We must still ask: what exactly does a lexicon of democracy offer? Here I echo Matthew Flinders’ doubts about whether the value-added is as self-evident as Gagnon and some others seem to suggest. What precisely is it about finding forgotten or lost conceptions that holds democratic potential? A rather crude – but not wholly unjustified – conclusion would be that most are discarded for good cause: they have been of limited consequence or use, and will likely remain that way.
What precisely is it about finding forgotten or lost conceptions that holds democratic potential?
In calling for cataloguing different descriptors of democracy, the image presented is that of the butterfly hunter. A less glamorous comparison might be with the BBC television programme Antiques Roadshow. Over the years, its experts have discovered some valuable objects. The vast majority of the time, however, they sift through worthless junk. The show does have an audience, certain people enjoy looking for lost treasures, and occasionally it turns up hidden gems. Yet, in terms of cost and benefit, it is a hard enterprise to justify.
How exactly will digging up discarded and lost conceptions of democracy help us discover powerful insights and convincing ways of addressing the challenges we collectively face in the here and now? Is getting lost in democratic marginalia the most productive use of our time? We already know that democracy is heavily contested, that it has many meanings, and that the democratic canon has been overly provincial. Finding some more descriptors to add to the list is not going to change any of that.
In recognising different conceptions of democracy, we must also appreciate that some do matter more, historically and in the present moment
It is certainly valuable to expand our knowledge about different ways of conceiving and practicing democracy. In recognising these conceptions, however, we must also appreciate that some do matter more, historically and in the present moment.
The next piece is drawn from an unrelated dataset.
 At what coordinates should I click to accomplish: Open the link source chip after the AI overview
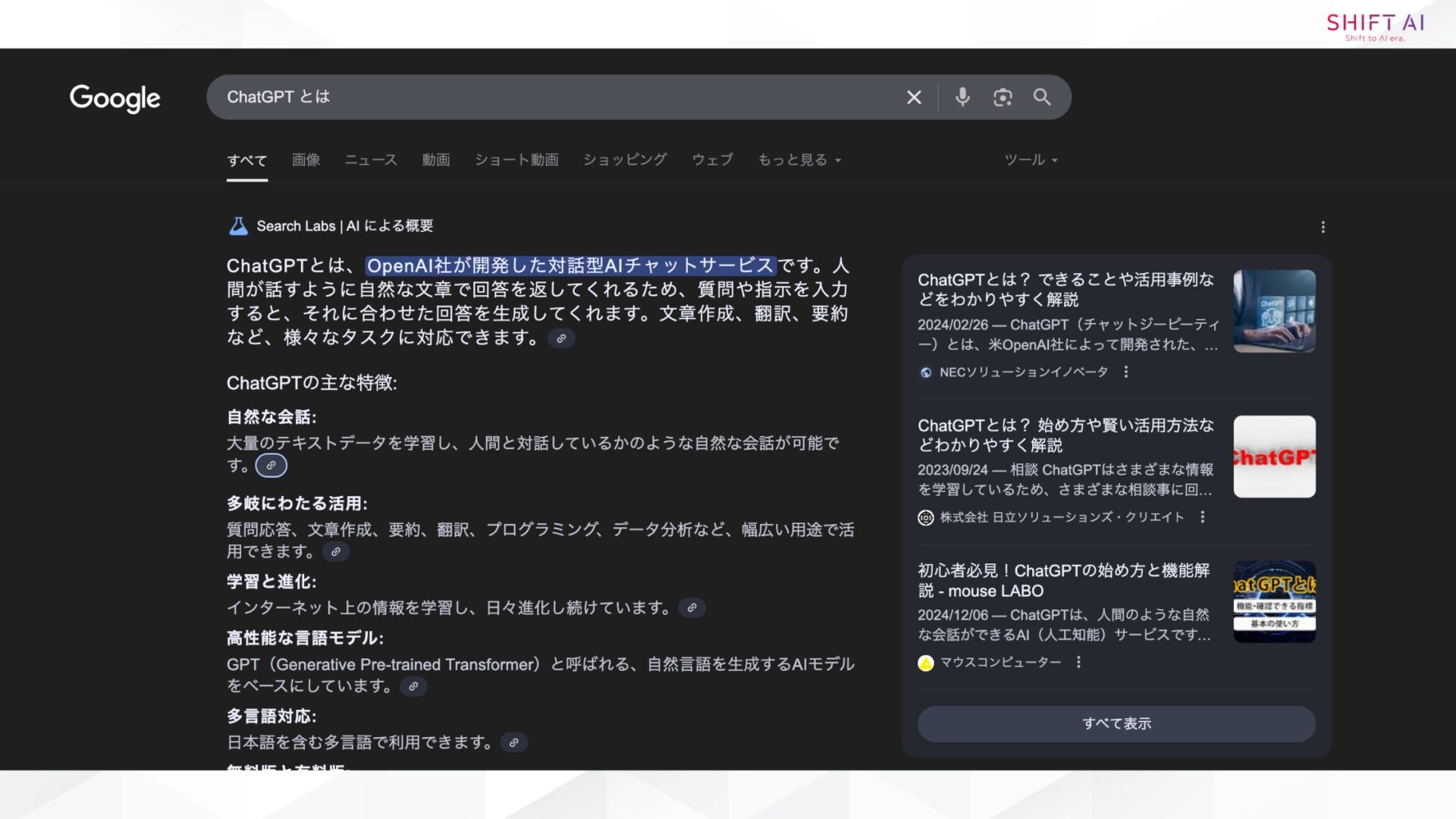click(562, 338)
There might be a risk of excluding some democratic ideas and approaches that have merit. Nonetheless, arbitrariness and closure are unavoidable in analysis; it is only a question of how honest and transparent we are about where and how it occurs.
There is a kind of power law at play when it comes to democracy. A handful of conceptions matter much more than all the rest combined, and of these, one matters the most. For better or worse, the world we inhabit is one in which liberal democracy stands at the centre. This formation is fundamental in shaping the contemporary conditions of possibility for democracy.
From this perspective, simply adding more descriptors to a database is not enough. There needs to be a sharpened focus on how the enterprise talks to the present historical moment and, as part of this, how these other ideas relate to liberal democracy, that model which towers over all others in terms of its modern significance.
Dilip Parameschwar Gaonkar has proposed that, 'the future of democracy and its flourishing will depend decisively on our capacity to imagine a more capacious rather than constricted view of its possibilities and also of its fragilities'. This is a pressing task that democratic theorists should reckon with. For a lexicon of democracy to be a worthwhile undertaking, it needs to move beyond vague hopes of discovering lost democratic treasures, and respond directly to Gaonkar’s challenge.